Bob Borchers from @Google on stage at the @HuaweiMobile launch event for #HuaweiMate20 and #HuaweiMate20Pro. Right before Huawei drops WearOS from its new smartwatch. #awkward#awkspic.twitter.com/n68Vsb4CqC
— Ben Stanton (@BenjaStanton) October 16, 2018
End of Twitter post by @BenjaStanton
Smartwatch owners typically use fewer apps on any of the various platforms than had once been forecast. But one industry-watcher questioned whether Huawei’s device was too limited.
“The battery life is massive, but will that make up for the lack of [the social fitness network] Strava on there?” asked David McQueen from the consultancy ABI.
“You can’t even play music from it. It’s quite a dumbed down device.
“Perhaps people don’t want a smartphone on their wrist with all the applications that involves, but you still need the key ones.”
Ultra-wide photo phone
The new Mate 20 handsets are both powered by Android 9 but have several distinguishing features:
- the Pro version introduces Wireless Reverse Charging, which allows its relatively high-capacity 4,200 mAh battery to be used to recharge other devices that share the Qi power-transfer standard
- an “ultra-wide angle” lens has been added to the back of both models, joining the wide angle and telephoto options included last year
- machine-learning techniques are used to automatically select the best lens for each shot, and also to offer new effects including the selective colourisation of video images in real-time
This got a big laugh and cheer in the room. @HuaweiMobile brings “reverse wireless charging” to #HuaweiMate20Pro – now you can use it to charge your iPhone. There will definitely be a marketing angle here for Huawei. Watch this space. pic.twitter.com/3EXv12VgZv
— Ben Stanton (@BenjaStanton) October 16, 2018
End of Twitter post 2 by @BenjaStanton
Unlike the firm’s recent P20 Pro, however, there is no dedicated monochrome camera as Huawei says it no longer needs one to enhance image detail.

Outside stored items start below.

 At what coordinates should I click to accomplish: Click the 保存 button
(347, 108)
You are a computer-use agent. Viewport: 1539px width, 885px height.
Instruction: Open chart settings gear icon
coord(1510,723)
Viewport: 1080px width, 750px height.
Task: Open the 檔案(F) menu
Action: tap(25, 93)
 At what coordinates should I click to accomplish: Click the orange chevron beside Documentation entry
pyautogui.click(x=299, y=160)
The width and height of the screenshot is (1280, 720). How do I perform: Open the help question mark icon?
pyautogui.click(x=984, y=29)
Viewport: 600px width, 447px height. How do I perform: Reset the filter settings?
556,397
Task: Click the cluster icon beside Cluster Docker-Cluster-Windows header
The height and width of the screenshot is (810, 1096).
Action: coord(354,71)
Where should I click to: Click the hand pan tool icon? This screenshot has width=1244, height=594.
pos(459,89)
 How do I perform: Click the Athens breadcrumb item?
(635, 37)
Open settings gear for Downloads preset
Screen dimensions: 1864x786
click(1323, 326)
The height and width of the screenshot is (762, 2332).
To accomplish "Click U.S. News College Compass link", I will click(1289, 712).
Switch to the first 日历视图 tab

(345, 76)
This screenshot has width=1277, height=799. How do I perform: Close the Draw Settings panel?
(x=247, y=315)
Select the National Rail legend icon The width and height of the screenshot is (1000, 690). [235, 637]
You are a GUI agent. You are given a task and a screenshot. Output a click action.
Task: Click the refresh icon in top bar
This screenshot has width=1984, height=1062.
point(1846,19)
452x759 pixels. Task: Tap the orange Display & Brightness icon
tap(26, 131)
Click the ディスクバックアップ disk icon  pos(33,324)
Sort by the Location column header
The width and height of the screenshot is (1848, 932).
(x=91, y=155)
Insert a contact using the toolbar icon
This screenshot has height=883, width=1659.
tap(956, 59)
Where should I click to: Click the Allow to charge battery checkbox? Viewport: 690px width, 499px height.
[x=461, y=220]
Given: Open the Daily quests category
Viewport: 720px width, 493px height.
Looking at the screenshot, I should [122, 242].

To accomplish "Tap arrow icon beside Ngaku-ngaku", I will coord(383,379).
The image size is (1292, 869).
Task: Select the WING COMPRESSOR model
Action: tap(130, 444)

Business users are being targeted by the ability to wirelessly link the handsets to Bluetooth-enabled screens for presentations.
And the Pro model offers both a fingerprint sensor beneath part of its screen as well as a depth-sensing facial scanner.
“It’s expensive, but Huawei is pitching this to a niche market – the business sector – which is still growing, while the consumer smartphone market in Europe is declining,” commented Ms Pinto.
“Companies have had to adapt to the EU’s new GDPR privacy law, which has discouraged the use of bring-your-own-devices-to-work.”
Many of the details had leaked in advance.
But the firm did have one major surprise: the Mate 20 X. The model has a 7.2in (18.3cm) display – bigger than some tablets – a companion stylus and a 5,000 mAh battery.
In addition, the device has a snap on games controller and is being pitched as an alternative to Nintendo’s mobile console, the Switch.
Huawei overtook Apple to become the world’s second bestselling smartphone brand in the April-to-June quarter, behind Samsung.
But it is as yet unclear whether the Shenzhen-based company can achieve its goal of selling more units than its Californian rival for 2018 as a whole.
“Having a few useful differentiators to what else is on the market should help,” commented Mr McQueen.
“The Mate 20 is obviously targeting Samsung’s Galaxy Note 9, but I don’t see why it shouldn’t challenge Apple’s XS Max too.”